▶ **RAW DATA**
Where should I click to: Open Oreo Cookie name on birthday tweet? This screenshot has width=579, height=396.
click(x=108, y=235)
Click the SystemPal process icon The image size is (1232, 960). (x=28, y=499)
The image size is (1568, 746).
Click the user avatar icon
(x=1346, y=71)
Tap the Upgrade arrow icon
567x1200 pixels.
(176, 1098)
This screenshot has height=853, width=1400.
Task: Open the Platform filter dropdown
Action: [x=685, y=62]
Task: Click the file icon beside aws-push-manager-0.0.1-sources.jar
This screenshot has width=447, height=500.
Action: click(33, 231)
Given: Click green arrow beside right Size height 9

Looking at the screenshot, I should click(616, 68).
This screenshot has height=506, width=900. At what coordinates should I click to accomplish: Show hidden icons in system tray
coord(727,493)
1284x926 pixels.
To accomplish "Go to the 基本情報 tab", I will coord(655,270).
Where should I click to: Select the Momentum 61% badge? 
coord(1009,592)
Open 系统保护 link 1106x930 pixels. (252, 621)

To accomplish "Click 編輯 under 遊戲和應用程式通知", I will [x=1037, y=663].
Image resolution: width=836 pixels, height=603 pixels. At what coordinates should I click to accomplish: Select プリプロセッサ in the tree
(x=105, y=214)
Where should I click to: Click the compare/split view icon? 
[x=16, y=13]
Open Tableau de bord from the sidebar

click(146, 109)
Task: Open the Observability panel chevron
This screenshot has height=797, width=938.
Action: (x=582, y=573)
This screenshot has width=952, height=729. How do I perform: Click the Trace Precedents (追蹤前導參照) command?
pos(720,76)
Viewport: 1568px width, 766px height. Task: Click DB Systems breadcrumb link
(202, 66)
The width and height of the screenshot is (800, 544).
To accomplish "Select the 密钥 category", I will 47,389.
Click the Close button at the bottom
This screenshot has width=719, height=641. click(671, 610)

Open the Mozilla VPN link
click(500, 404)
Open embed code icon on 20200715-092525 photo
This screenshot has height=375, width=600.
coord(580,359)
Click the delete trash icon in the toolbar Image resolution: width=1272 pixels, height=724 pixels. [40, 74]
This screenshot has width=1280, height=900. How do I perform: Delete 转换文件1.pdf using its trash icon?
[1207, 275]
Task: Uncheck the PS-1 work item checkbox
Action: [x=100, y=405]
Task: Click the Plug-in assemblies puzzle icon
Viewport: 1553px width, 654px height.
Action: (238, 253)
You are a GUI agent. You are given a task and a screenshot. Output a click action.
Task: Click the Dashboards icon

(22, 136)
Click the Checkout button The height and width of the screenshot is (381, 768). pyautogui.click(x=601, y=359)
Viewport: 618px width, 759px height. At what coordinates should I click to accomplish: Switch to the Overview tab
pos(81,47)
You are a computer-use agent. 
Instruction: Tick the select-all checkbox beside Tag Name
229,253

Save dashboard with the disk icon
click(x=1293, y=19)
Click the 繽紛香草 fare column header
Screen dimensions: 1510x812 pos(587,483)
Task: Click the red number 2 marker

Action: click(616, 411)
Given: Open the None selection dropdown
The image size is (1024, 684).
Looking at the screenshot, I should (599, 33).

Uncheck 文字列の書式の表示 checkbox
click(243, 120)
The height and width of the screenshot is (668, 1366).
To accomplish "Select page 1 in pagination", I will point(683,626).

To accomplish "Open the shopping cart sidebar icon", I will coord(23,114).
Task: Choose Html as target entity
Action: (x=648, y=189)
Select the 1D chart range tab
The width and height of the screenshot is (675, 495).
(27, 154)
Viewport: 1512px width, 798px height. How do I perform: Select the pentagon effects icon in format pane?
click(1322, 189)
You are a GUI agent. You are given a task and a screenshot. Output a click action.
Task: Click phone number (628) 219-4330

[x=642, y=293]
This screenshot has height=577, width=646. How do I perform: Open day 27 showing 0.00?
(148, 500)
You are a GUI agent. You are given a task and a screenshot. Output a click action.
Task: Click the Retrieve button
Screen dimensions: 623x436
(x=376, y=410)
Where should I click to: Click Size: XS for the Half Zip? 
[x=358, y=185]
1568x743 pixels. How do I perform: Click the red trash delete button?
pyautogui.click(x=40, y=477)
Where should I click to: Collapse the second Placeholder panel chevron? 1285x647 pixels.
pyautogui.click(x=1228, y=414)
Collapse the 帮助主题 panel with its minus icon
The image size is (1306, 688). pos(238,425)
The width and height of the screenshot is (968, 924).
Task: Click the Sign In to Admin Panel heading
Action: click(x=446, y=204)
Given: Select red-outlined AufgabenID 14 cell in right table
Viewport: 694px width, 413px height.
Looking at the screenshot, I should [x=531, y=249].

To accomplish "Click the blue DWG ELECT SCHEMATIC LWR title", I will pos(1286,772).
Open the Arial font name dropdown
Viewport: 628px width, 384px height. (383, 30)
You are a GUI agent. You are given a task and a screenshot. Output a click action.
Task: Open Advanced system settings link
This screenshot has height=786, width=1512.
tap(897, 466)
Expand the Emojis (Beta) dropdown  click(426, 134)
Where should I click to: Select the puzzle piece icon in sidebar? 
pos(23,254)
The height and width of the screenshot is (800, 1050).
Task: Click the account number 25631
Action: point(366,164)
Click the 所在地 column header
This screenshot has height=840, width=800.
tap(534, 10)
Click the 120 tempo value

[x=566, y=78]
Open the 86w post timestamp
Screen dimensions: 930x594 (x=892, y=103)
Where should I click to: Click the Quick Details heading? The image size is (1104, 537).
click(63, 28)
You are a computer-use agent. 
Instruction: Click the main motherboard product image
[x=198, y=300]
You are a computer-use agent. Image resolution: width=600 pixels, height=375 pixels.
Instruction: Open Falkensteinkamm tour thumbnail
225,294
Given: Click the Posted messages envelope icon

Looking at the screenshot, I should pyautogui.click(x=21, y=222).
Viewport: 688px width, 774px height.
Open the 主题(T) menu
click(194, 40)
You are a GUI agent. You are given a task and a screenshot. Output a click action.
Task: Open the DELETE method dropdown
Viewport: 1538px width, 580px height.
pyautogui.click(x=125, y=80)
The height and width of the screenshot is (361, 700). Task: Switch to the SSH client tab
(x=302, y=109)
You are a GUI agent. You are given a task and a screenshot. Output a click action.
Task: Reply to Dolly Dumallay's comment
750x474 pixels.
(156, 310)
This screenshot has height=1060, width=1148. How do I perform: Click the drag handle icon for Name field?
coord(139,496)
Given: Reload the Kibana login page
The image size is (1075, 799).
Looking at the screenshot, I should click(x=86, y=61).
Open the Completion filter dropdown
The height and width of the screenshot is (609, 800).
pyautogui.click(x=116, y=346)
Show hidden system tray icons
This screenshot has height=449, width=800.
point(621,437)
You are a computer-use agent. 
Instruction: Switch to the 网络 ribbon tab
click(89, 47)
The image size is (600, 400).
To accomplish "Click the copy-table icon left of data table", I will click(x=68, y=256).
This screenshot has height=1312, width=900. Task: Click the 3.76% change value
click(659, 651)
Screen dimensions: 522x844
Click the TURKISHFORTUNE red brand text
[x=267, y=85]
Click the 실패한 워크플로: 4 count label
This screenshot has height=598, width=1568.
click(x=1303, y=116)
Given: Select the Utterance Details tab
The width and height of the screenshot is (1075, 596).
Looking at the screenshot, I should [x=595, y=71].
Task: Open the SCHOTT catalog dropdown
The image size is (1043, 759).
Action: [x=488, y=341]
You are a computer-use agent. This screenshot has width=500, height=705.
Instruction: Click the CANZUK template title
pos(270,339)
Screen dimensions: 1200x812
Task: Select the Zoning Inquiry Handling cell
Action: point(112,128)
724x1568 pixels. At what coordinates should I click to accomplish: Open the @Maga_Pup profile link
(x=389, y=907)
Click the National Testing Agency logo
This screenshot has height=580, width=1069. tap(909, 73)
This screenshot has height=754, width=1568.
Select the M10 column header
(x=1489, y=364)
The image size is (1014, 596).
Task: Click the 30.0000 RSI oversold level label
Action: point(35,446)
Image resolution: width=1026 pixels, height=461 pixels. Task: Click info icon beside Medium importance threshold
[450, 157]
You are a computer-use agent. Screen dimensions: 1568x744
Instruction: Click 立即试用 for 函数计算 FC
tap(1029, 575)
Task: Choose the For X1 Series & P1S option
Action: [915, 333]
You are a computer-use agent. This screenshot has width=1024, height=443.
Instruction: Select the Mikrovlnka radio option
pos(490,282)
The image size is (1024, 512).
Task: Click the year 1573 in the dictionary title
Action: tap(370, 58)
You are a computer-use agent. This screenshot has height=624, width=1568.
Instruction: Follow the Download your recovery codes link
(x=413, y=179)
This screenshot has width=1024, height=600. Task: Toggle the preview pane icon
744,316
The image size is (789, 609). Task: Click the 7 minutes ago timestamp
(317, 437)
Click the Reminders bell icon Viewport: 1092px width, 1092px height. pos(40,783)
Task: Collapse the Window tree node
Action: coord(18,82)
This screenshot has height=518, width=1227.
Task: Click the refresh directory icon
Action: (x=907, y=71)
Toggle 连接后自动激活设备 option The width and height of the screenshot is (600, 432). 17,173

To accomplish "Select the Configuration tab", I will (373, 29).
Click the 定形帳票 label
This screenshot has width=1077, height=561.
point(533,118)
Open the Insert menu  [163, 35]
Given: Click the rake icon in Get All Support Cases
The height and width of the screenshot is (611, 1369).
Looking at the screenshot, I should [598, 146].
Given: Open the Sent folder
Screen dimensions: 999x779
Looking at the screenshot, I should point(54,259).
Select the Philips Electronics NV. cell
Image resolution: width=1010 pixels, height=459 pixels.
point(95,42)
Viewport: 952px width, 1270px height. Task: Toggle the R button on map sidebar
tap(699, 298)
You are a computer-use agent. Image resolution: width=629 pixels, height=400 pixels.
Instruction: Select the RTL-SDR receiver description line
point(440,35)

▶ **TRY IT**
Word for word, restate the data above from its first line down to and including the line with "The image size is (1568, 746).".

▶ **WRITTEN ANSWER**
Where should I click to: Open Oreo Cookie name on birthday tweet? This screenshot has width=579, height=396.
click(x=108, y=235)
Click the SystemPal process icon The image size is (1232, 960). (x=28, y=499)
The image size is (1568, 746).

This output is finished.